Le 19 février 2009, la Belgique avait introduit une requête introductive d’instance devant la Cour internationale de Justice contre le Sénégal dans le cadre de l’affaire Hissène Habré. La Belgique a tenté de résoudre le différend avec le Sénégal au sujet de l’affaire Habré par la voie de la négociation, puis par la voie arbitrale. Etant donné que, ni les négociations, ni la proposition d’arbitrage n’ont pu aboutir, la Belgique a engagé la dernière procédure qui s’ouvrait à elle sur base de l’article 30 de la Convention des Nations Unies du 10 décembre 1984 contre la Torture et autres peines ou traitements cruels, inhumains ou dégradant : un recours devant la Cour internationale de Justice. Ce recours est à la fois fondé sur la Convention de 1984 précitée et sur le droit international général qui établissent toutes deux le principe « aut dedere aut judicare », c’est-à-dire l’obligation de poursuivre à défaut d’extrader et d’ainsi lutter contre l’impunité des crimes les plus odieux.

 

La Belgique demande à la Cour de constater la violation, par le Sénégal, de ses obligations internationales et de lui ordonner de prendre, sans aucun délai supplémentaire, les mesures pour y remédier. La décision est attendue pour la fin de l’année.

 

Rétroactes :

 

Plusieurs plaintes avec constitution de partie civile ont été déposées entre novembre 2000 et décembre 2001 auprès de la justice belge par des victimes dont trois belges d’origine tchadienne contre l’ancien Président tchadien, Hissène Habré, pour violations graves du droit international humanitaire, crimes de torture, crimes de génocide et crimes contre l’humanité. La compétence actuelle des juridictions belges est notamment fondée sur la plainte déposée par trois ressortissants belges d’origine tchadienne.

 

En septembre 2005, un mandat d’arrêt est délivré par un juge d’instruction belge à l’encontre de l’intéressé.

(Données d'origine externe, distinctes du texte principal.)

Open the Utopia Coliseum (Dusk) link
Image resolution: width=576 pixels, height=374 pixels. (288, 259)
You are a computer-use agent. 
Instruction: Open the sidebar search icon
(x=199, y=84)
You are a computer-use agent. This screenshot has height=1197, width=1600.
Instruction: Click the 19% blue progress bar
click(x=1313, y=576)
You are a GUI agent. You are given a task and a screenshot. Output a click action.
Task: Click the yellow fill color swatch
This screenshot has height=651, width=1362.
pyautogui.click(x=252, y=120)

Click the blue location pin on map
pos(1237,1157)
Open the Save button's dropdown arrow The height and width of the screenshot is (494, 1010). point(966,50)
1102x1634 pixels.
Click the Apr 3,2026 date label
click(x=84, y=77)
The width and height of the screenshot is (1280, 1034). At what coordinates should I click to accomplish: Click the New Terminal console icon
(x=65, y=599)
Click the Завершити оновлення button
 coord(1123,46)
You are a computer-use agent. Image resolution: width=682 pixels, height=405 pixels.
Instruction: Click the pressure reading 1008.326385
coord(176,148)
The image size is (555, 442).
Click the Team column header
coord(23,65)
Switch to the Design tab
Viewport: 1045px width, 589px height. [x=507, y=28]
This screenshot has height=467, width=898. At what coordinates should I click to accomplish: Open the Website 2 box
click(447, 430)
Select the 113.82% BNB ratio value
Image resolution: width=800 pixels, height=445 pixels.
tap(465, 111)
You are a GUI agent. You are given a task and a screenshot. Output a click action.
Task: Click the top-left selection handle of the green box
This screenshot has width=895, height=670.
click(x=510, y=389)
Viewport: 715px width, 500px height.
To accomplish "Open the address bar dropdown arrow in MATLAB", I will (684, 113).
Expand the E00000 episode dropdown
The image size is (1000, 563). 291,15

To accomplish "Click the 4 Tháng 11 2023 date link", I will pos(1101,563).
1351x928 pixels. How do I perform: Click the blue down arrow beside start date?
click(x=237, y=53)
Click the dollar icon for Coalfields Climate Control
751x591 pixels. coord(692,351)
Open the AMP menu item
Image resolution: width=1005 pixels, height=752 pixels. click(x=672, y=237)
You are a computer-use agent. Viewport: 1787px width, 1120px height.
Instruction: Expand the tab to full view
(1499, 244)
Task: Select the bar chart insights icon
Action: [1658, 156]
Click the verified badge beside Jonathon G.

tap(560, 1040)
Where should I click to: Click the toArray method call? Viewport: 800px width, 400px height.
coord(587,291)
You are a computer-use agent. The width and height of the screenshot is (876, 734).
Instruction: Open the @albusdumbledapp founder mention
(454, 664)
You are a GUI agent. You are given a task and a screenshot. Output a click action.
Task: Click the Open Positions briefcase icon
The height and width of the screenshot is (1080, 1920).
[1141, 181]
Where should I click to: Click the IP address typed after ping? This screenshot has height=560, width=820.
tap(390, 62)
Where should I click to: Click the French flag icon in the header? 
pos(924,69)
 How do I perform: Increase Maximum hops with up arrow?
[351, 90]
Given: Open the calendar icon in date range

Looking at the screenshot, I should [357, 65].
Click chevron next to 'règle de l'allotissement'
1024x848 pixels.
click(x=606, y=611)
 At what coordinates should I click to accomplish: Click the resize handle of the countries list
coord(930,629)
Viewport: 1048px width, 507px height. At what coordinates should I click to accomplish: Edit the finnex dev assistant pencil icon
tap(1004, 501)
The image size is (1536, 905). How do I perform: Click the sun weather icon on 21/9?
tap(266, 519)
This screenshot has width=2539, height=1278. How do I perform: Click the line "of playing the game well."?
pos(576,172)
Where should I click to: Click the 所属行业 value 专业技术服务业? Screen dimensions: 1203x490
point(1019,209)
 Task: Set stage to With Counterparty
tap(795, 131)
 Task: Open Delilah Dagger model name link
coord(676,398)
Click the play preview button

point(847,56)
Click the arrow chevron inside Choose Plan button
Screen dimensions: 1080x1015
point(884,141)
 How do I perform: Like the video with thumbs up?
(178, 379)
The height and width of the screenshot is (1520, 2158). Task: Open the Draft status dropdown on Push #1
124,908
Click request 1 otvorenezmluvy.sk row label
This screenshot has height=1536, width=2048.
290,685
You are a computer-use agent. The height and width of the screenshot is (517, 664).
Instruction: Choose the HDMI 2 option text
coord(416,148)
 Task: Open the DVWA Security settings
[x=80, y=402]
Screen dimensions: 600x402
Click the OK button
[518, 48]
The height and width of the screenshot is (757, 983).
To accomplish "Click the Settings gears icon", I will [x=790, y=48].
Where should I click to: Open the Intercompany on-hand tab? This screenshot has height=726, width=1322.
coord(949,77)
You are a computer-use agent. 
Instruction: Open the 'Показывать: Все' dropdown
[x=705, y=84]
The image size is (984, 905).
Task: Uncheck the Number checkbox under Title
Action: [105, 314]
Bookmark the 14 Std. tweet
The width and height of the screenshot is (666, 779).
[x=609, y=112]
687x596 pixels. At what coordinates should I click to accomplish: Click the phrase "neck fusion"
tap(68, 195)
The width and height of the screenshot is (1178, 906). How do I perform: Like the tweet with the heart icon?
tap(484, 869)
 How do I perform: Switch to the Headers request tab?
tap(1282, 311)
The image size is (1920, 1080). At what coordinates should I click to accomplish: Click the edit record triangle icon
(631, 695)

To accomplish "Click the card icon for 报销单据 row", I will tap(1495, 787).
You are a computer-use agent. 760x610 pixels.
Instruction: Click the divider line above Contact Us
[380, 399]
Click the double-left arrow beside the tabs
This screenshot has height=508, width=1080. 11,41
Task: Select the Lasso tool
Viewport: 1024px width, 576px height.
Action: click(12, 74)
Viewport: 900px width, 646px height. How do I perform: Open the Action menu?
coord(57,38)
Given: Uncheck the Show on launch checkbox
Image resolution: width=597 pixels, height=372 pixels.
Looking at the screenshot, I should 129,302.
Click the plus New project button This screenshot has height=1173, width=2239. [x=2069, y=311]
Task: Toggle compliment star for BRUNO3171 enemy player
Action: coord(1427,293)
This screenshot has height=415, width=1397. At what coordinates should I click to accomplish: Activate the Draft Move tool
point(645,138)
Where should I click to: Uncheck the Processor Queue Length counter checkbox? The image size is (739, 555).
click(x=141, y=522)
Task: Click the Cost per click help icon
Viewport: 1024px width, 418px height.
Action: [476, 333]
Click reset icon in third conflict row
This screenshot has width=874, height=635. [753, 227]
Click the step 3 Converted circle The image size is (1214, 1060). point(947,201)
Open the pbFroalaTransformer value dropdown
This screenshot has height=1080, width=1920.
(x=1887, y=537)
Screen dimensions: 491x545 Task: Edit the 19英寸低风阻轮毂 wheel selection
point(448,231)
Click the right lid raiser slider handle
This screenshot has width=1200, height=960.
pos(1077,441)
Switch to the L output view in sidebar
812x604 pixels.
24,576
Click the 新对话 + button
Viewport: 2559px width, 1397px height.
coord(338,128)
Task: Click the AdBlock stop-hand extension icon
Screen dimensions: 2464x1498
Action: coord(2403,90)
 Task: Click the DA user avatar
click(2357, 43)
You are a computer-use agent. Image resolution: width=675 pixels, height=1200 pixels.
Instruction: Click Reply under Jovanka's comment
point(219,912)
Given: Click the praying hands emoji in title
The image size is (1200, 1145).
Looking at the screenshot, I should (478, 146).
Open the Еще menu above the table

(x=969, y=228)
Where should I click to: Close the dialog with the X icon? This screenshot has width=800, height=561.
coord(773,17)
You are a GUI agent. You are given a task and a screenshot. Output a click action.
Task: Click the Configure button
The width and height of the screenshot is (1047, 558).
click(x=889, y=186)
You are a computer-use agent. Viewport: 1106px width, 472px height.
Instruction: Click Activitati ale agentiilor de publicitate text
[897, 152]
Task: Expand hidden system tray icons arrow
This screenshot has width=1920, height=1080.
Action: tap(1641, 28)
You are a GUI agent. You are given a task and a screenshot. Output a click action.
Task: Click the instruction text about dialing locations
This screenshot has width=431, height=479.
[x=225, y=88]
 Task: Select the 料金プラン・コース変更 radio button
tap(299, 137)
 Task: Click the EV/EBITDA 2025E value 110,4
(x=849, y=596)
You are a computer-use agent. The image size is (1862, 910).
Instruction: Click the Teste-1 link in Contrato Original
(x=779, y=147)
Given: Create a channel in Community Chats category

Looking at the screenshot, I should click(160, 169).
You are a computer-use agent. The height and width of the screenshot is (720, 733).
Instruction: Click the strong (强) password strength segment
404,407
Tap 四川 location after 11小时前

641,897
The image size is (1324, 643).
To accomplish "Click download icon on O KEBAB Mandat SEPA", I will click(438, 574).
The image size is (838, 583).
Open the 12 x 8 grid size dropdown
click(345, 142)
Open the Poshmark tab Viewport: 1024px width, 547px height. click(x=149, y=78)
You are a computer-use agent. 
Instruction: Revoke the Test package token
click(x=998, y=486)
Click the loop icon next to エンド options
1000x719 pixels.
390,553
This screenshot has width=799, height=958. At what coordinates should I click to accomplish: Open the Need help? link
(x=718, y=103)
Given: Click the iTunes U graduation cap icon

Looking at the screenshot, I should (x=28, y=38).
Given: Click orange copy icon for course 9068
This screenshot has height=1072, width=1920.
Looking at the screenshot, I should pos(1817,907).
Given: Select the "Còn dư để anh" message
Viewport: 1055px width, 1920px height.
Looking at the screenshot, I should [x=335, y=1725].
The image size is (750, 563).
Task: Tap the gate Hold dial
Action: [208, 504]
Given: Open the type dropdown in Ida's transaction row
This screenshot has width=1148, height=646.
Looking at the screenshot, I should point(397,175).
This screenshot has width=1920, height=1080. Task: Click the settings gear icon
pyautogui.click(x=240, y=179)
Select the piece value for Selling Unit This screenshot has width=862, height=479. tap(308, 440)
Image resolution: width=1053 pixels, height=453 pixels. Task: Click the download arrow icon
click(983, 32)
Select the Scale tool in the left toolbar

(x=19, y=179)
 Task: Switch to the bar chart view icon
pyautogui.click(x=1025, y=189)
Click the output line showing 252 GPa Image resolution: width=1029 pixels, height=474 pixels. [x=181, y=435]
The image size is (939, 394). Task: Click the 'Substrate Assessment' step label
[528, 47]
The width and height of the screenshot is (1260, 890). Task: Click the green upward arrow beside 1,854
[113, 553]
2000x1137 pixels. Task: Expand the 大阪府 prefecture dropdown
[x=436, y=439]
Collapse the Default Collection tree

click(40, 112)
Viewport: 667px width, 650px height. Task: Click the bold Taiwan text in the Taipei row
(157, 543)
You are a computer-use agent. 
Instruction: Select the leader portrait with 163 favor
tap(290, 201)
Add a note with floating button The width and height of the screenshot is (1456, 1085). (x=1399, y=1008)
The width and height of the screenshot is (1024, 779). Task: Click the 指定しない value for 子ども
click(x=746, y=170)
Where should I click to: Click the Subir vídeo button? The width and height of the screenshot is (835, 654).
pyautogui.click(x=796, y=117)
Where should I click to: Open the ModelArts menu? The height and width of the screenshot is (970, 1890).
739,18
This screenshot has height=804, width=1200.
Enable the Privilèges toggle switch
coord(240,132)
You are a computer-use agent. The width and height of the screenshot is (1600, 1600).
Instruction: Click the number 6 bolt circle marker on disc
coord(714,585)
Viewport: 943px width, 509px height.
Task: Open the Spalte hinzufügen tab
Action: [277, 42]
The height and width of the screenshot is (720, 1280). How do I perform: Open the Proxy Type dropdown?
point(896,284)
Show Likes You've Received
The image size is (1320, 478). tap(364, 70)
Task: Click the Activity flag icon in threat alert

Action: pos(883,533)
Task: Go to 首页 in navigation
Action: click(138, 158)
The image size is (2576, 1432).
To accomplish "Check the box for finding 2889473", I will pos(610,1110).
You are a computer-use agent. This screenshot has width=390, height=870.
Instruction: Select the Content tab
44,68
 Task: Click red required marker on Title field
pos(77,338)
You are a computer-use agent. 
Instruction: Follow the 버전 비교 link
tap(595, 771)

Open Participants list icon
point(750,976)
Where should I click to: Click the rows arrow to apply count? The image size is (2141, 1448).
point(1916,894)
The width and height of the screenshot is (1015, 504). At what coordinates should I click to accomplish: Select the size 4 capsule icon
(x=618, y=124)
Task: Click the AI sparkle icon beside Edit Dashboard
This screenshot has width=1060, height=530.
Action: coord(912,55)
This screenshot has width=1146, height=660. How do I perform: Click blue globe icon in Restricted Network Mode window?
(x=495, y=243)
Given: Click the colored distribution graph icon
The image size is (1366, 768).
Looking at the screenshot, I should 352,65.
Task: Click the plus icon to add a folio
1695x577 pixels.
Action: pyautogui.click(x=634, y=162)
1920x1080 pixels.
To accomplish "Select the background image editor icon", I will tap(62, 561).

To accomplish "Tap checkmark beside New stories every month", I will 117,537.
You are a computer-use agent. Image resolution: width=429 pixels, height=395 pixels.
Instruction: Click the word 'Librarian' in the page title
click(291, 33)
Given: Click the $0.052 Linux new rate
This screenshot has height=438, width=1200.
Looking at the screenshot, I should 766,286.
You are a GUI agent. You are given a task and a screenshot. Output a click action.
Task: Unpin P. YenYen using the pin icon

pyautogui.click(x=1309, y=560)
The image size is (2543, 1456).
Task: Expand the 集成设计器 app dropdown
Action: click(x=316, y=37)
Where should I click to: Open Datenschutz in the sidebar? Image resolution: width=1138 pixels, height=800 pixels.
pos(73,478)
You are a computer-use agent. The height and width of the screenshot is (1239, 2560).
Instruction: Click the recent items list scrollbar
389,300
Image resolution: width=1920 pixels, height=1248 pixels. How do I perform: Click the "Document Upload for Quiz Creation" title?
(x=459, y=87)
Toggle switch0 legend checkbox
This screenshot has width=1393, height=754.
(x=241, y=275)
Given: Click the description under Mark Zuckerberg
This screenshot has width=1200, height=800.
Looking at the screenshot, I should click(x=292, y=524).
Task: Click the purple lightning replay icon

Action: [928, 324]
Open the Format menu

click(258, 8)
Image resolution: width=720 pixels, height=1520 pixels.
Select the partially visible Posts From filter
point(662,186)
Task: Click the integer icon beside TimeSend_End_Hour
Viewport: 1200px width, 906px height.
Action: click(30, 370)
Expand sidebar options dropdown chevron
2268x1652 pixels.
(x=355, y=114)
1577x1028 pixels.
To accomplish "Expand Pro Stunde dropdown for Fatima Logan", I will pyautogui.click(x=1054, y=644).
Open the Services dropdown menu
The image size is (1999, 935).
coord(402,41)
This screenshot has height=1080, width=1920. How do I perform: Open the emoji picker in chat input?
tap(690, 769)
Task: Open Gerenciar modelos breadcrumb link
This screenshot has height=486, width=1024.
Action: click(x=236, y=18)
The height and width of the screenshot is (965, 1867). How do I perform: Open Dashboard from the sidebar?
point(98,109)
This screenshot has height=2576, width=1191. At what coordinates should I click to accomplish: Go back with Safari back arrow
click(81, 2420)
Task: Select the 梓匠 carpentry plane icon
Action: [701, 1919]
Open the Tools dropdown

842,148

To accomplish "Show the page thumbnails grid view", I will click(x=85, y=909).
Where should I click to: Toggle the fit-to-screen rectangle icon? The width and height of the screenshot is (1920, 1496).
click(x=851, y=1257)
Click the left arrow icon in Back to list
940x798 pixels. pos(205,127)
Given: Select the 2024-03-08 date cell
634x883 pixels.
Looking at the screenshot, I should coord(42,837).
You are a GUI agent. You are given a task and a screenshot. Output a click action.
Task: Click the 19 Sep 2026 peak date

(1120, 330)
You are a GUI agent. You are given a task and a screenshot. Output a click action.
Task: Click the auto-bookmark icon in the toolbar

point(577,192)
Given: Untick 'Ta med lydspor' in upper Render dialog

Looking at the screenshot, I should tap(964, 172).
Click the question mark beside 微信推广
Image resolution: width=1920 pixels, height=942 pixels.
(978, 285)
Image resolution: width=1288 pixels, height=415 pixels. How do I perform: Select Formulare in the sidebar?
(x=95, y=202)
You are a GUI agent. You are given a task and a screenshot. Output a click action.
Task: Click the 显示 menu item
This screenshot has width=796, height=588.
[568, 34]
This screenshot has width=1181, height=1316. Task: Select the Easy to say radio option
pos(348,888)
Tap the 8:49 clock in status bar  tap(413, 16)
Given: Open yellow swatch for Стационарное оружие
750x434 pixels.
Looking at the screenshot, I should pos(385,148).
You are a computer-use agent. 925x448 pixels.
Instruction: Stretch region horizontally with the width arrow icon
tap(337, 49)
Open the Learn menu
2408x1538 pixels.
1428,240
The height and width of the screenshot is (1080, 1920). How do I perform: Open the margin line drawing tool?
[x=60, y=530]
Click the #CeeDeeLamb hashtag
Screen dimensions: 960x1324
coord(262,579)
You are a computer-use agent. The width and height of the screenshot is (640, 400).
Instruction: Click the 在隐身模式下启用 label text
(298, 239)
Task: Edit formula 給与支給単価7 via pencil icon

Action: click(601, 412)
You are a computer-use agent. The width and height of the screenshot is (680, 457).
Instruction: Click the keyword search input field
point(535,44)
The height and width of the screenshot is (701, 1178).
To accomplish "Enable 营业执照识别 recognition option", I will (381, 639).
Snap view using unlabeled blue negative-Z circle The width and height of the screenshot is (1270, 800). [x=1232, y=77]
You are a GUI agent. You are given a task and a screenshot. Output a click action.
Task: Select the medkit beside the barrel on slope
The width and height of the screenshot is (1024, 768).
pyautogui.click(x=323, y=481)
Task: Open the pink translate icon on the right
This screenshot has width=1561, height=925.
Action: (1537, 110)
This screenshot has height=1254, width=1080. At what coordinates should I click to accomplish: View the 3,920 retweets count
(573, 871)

Ce mandat d’arrêt, accompagné d’une demande d’extradition, est communiqué aux autorités de la République du Sénégal sur le territoire duquel se trouve H. Habré depuis son exil du Tchad après son renversement.

 

En novembre 2005, les autorités judiciaires sénégalaises se sont déclarées incompétentes pour se prononcer sur la demande d’extradition sans décider pour autant de juger elles-mêmes l’intéressé.

 

Depuis, la Belgique a réitéré déjà trois fois sa demande d’extradition de H. Habré les 15 mars 2011, 5 septembre 2011 et 17 janvier 2012. Les deuxième et troisième demandes ont été déclarées irrecevables par la Chambre d’accusation de la Cour d’appel de Dakar par décision des 18 août 2011 et 10 janvier 2012.

 

La Belgique continue par ailleurs à proposer régulièrement au Sénégal la mise en place d’une coopération judiciaire entre autorités judiciaires belges et sénégalaises dans ce dossier dès désignation d’un magistrat instructeur sénégalais mais aucune procédure pénale n’a, jusqu’ici, été entamée à l’encontre de H. Habré au Sénégal.

 

Pour le Gouvernement belge, il est fondamental de voir justice rendue sur base des plaintes déposées en 2000 et 2001 par des victimes dont des Belges d’origine tchadienne, conformément à son attachement à la lutte contre l’impunité pour les crimes internationaux les plus graves.